The divertor is one of the core components of the fusion reactor used in the tokamak. It removes the helium ashes in the core plasma produced by the fusion reaction, unburned fuel and other impurities, as well as removing high heat load and particle loading, which are necessary for stable confinement of the plasma. The divertor comprises four parts: the outer vertical target being procured by Japan, the cassette body and inner vertical target being manufactured in the EU, and the dome being made in Russia.
The heat load on the divertor reaches a maximum of 20 MWt per square metre. Since the outer vertical target - which directly faces the plasma due to its structure - is used in an extreme environment where it is exposed to the heat load and high energy particle loading from the plasma, and its structure has an extremely complex shape, high-precision fabrication and processing technology is required.
(Image: MHI)
MHI and QST said they will utilise the technology acquired through the production of this prototype - the manufacture of which began in June 2020 - and apply their full efforts toward manufacturing the units, contributing to the advancement of the ITER project.

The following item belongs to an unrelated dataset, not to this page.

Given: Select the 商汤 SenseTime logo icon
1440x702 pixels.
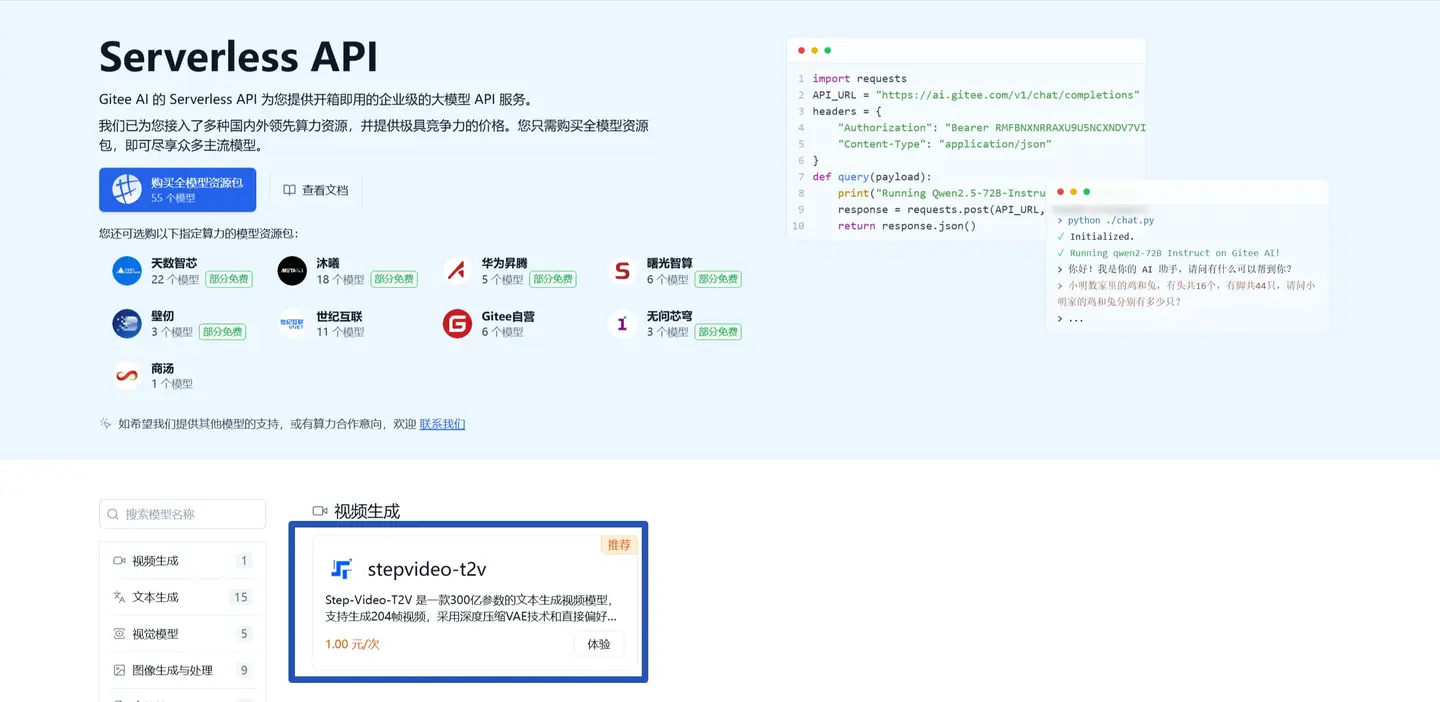Looking at the screenshot, I should pos(126,375).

In May this year, MHI was awarded a contract by QST to supply a further 12 outer vertical targets for the divertor to be used in ITER. The contract followed the initial production order for the manufacture of six units (Unit 1 - Unit 6) received in 2021. With the additional 12 units (Unit 7 - Unit 18), MHI will manufacture 18 of the total 54 outer vertical targets. The remainder will be manufactured by QST. MHI said production of these units will be completed successively, with delivery to QST expected to begin in 2026.

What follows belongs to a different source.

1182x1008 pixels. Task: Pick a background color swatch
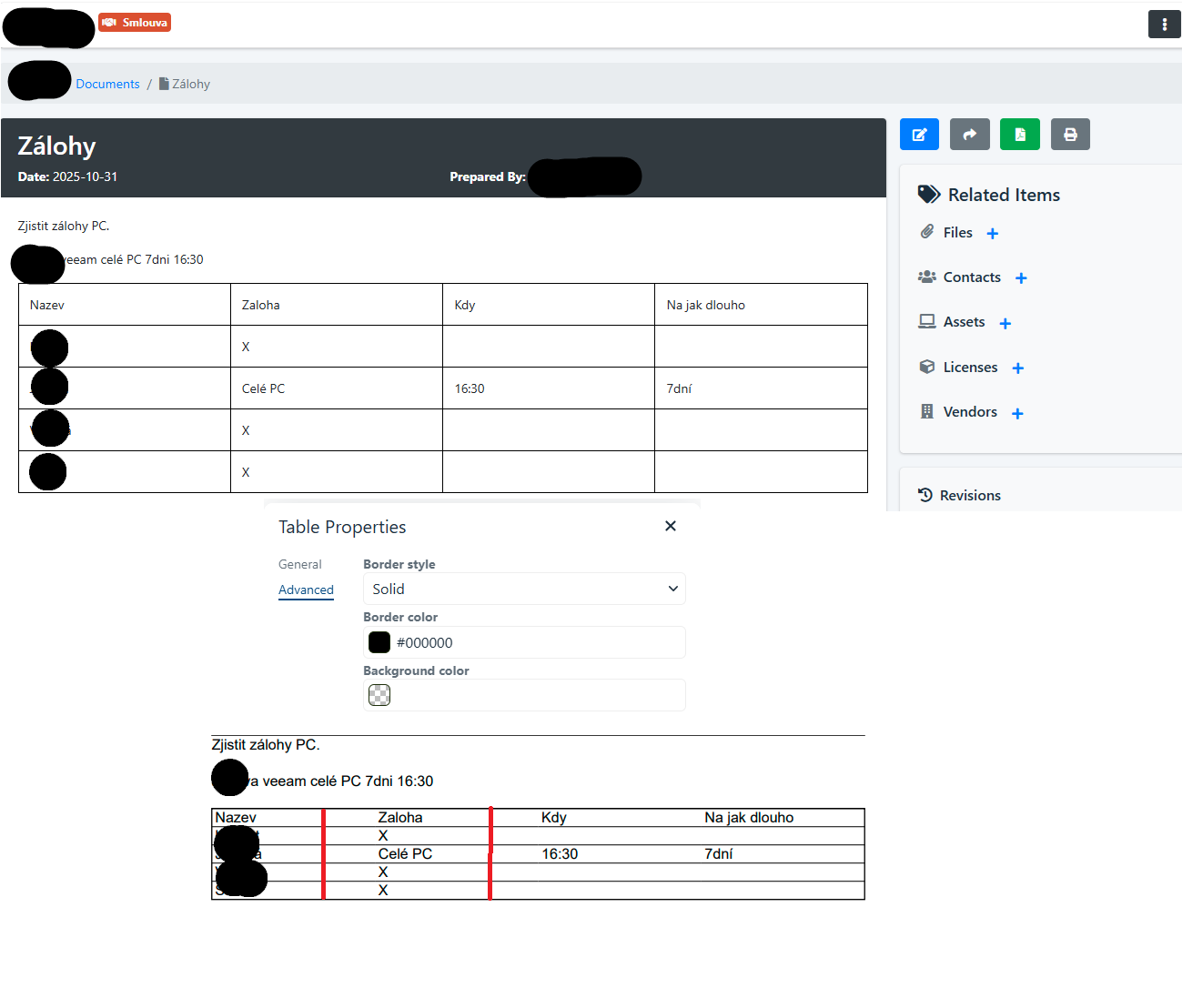click(379, 695)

ITER is a major international project to build a tokamak fusion device in Cadarache, France, designed to prove the feasibility of fusion as a large-scale and carbon-free source of energy. The goal of ITER is to operate at 500 MW (for at least 400 seconds continuously) with 50 MW of plasma heating power input. It appears that an additional 300 MWe of electricity input may be required in operation. No electricity will be generated at ITER.

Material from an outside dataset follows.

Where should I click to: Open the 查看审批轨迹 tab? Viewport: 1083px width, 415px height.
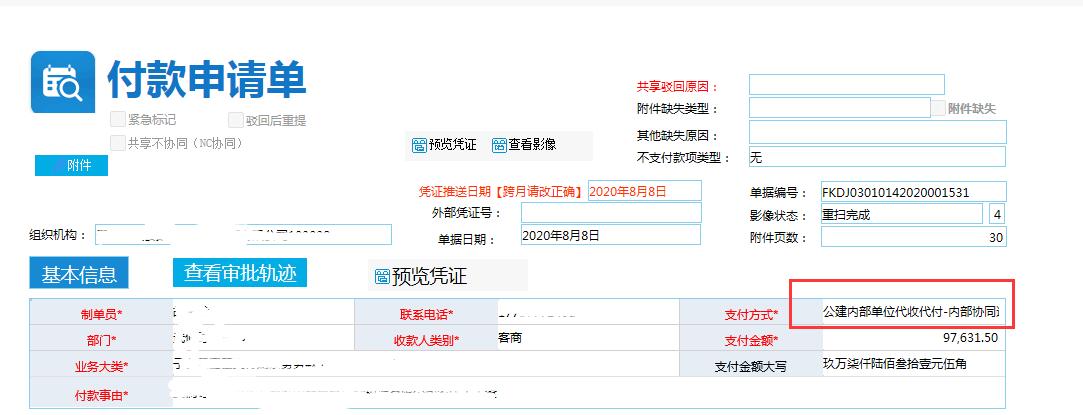(239, 273)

Thirty-five nations are collaborating to build ITER - the European Union is contributing almost half of the cost of its construction, while the other six members (China, India, Japan, South Korea, Russia and the USA) are contributing equally to the rest. Construction began in 2010 and the original 2018 first plasma target date was put back to 2025 by the ITER council in 2016. However, in June this year, a revamped project plan was announced which aims for "a scientifically and technically robust initial phase of operations, including deuterium-deuterium fusion operation in 2035 followed by full magnetic energy and plasma current operation".